Evaluation Methods

You've researched users, sketched a design, and built a prototype. Now the crucial question: is it actually any good? Believing your own design is usable is the easiest mistake in the world — you built it, so of course you can use it. Evaluation is how you find out the truth: structured ways to measure a design's usability and catch its problems, using evidence instead of hope.

There are two big families. Expert-based methods have specialists inspect the design (fast, cheap, no users needed). User-based methods watch real people try it (slower, but reveals what users actually do). Good teams use both — experts catch the obvious problems cheaply, then users reveal the surprising ones.

Three methods you must know

Step through how each method works, who it involves, and what it's good at:

Heuristic evaluation (expert-based)

A handful of usability experts inspect the interface and check it against a list of established rules of thumb — heuristics. The most famous list is Nielsen's 10 heuristics, which includes things like visibility of system status (show what's happening — feedback!), match between the system and the real world (speak the user's language), user control and freedom (an undo/escape), consistency, error prevention, and recognition rather than recall. Each expert notes every place the design breaks a heuristic.

Strengths. Fast, cheap, no users to recruit; catches many problems early. Nielsen found that ~5 experts find the great majority of issues.
Weaknesses. Experts aren't real users, so they miss problems only genuine users hit, and may flag "issues" that never bother anyone. It tells you what might be wrong, not what is.

Usability testing (user-based)

Give real users representative tasks ("find and buy a blue size-M jumper") and watch. You measure things like success rate, time on task, errors, and where people get stuck, and often ask them to think aloud — narrating their thoughts — so you hear the confusion in real time.

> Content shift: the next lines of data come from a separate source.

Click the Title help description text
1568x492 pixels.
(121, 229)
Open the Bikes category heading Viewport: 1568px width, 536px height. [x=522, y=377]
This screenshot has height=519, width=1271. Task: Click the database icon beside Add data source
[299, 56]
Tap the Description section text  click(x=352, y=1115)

The gold of usability testing is watching someone fail at a task you thought was obvious.

Strengths. Reveals what users actually do (not what they say, or what experts predict); uncovers surprising, real problems.
Weaknesses. Slower and costlier (recruiting, sessions, analysis); a small sample; and people can behave slightly differently when watched.

A key idea: you don't need many users. Watching just 5 users typically uncovers around 80% of the usability problems — so testing often, with a few people, beats one giant study.

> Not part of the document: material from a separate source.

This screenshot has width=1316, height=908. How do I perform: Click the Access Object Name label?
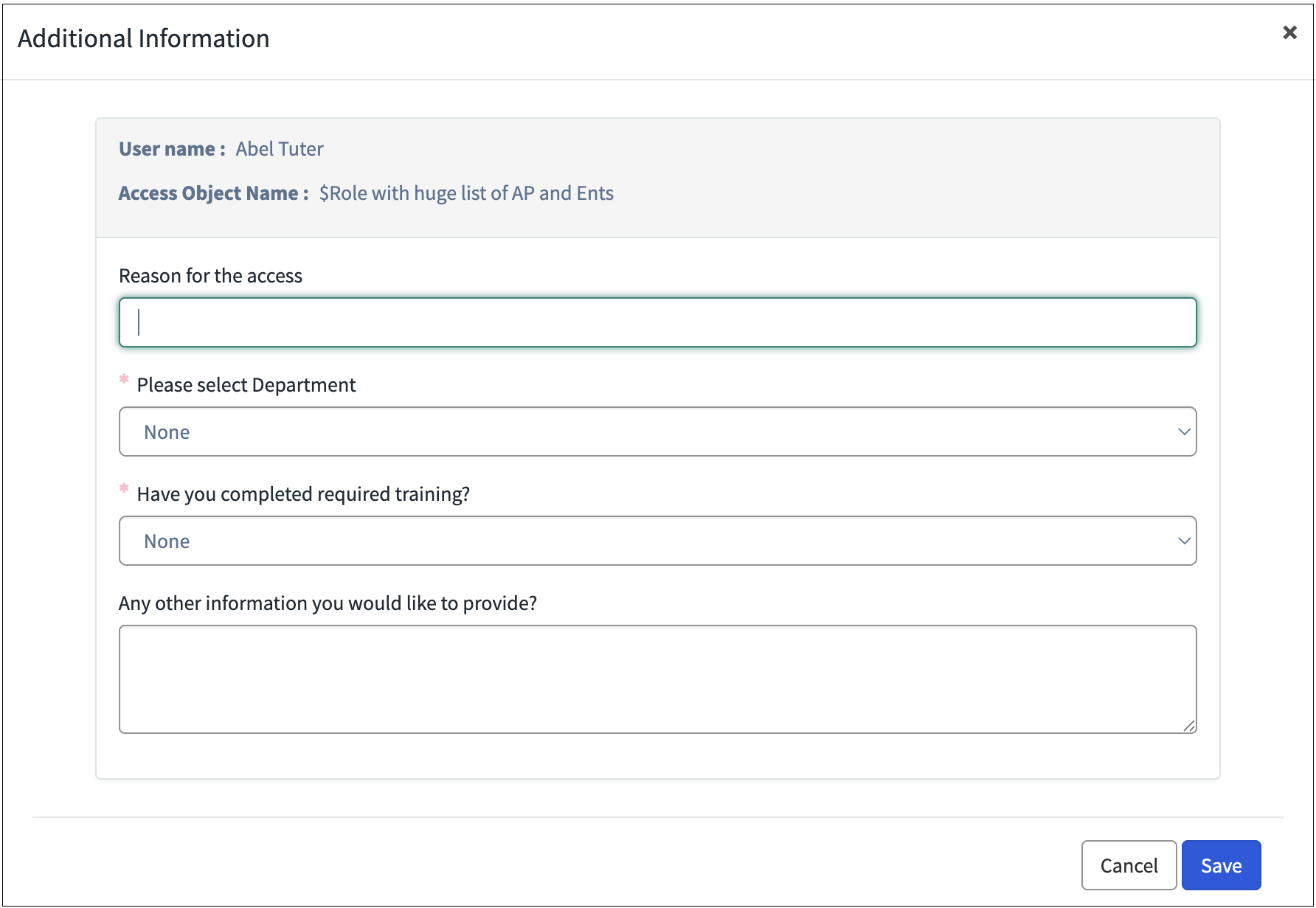pos(213,193)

A/B testing (user-based, at scale)

Show version A to one random half of your live users and version B to the other half, then measure which performs better on a real metric (clicks, sign-ups, purchases, time spent). Because the two groups are large and randomly assigned, the difference is caused by the design change — it's a controlled experiment on real behaviour.

Strengths. Hard numbers from real users at scale; settles arguments ("does the green button really beat the blue one?") with data.
Weaknesses. Needs lots of live traffic; tells you which option won but not why; and only compares options you already have — it won't invent a better idea or explain the confusion behind the numbers.

It feels wrong — surely more is better? For finding usability problems, no. The same big, obvious issues trip up almost everyone, so by the fifth user you're mostly watching people hit the same walls you've already seen; extra users add little new. Nielsen's rule of thumb is that ~5 users reveal about 80% of the problems, so it's far smarter to run several small tests (fixing issues between them) than one huge, expensive one. (A/B testing is different — it measures a rate, so there you do want large numbers for a reliable result.)

Classic confusions to avoid:

Heuristic evaluation uses experts, not users. If real users are trying the product, that's usability testing, not heuristic evaluation. Don't mix them up.
A/B testing tells you which, not why. It compares two given options with numbers, but can't explain the reason or suggest a third, better design — pair it with usability testing to understand the behaviour behind the metric.
No method is a substitute for the others. Experts miss real-user surprises; usability tests use small samples; A/B tests need scale and only compare what you feed them. Combine them. And remember evaluation must include accessibility — a design that tests well for some users but excludes others has still failed.